The innovative spark that helped some smaller firms – relatively speaking – such as Sierra Systems and Tidal Migrations scoop up diamond awards at this year’s CIA event is absent from the top channel players in the country, said MacDonald. Compugen was the only top 5 company from CDN’s Top 100 Solution Providers that earned a diamond award at the inaugural awards event.

“If I had some of the channel leaders in front of me … I would ask them what practices are they putting in place to take advantage of cloud technology to create differentiating solutions for customers?”

MacDonald praised the innovative chops on display from CIA award winners that demonstrated an ability to build unique solutions on top of public cloud services such as AWS and Azure. Business templates built on generalist skills that differ very little from customer to customer might get you by for now, but it’s the repeatable experiences around specific business outcomes that help customers become distinguished which will shape the channel partner of the future, said MacDonald.

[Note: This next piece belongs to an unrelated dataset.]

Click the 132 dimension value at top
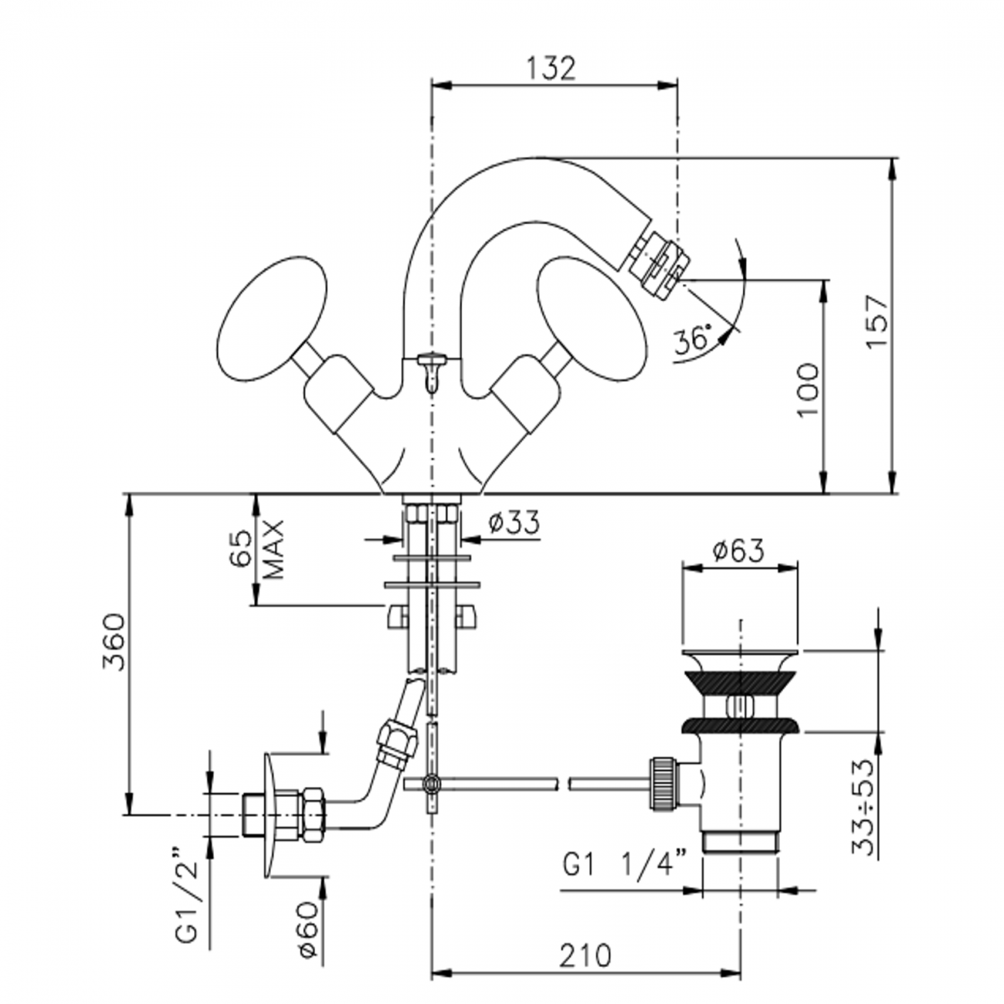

“If channel players aren’t building out a portfolio of capabilities, they will fall behind,” he said. “Some of them are doing a much better job than others.”

David Crane, another CIA judge and former business reporter, said it’s important to track the growth rate of up-and-coming technology firms and their ability to sustain their business in Canada.

“I think the danger we see in Canada is that we develop a lot of seed corn for large international companies that come in and buy them. We have to find a way to be more than just a producer of seed corn,” he said.

It begins and ends with cloud

Cloud expansion and innovation has become a key ingredient for a successful channel business, even if it doesn’t immediately lead to major revenue spikes, according to IDC Canada’s latest State of the Channel report. This point goes hand-in-hand with partner-to-partner (P2P) initiatives, which will account for at least 30 per cent of revenue generated among leading cloud partners by 2020. Additionally, cloud distributors will touch more than half of indirect sales by 2020, up from 45 per cent today.

Steve White, vice-president of worldwide channels and alliances research for IDC. Photo by Paul Darrow.

“A few years ago, as cloud got bigger there was a certain complexity around that in terms of customer choices, and it’s just got worse now,” said Steve White, vice-president of worldwide channels and alliances research for IDC, while presenting the IDC findings to a room full of executives representing some of Canada’s biggest technology vendors and their channel business Sept. 19. “I think this creates an opportunity for you and your partners to be able to help people along that road-map.”

Back to basics

Channel players are performing more activities than ever before. It’s added value to their business, but it’s also left customers and other partnering companies scratching their heads as they review the evergrowing list of technology partners, hoping to determine who they should turn to and why. Salespeople on the front lines are going through a significant adjustment phase as they try to distinguish their products and services from the competition.

Tracey Hutchison, director of partner sales at Cisco, said it’s something his department is dealing with right now.

“We can go up to a customer and say ‘we’ve built the fastest servers in the world’ but who cares? Every vendor is going to tell them that,” he said.

Potential customers want to know exactly how a product or service is going to improve their business, and in today’s era of vendor overload, they care very little about specific features and specs, added Jim Barnet, director of sales and marketing at Fivel Canada. Sitting next to business leaders and planning, researching and recommending technology products to achieve a specific business outcome is where success is found.

“It could be gerbils in the closet or hamsters on a wheel, it doesn’t matter to me. As long as it improves my business objectives,” said Barnet, citing what he thinks is most customers’ train of thought.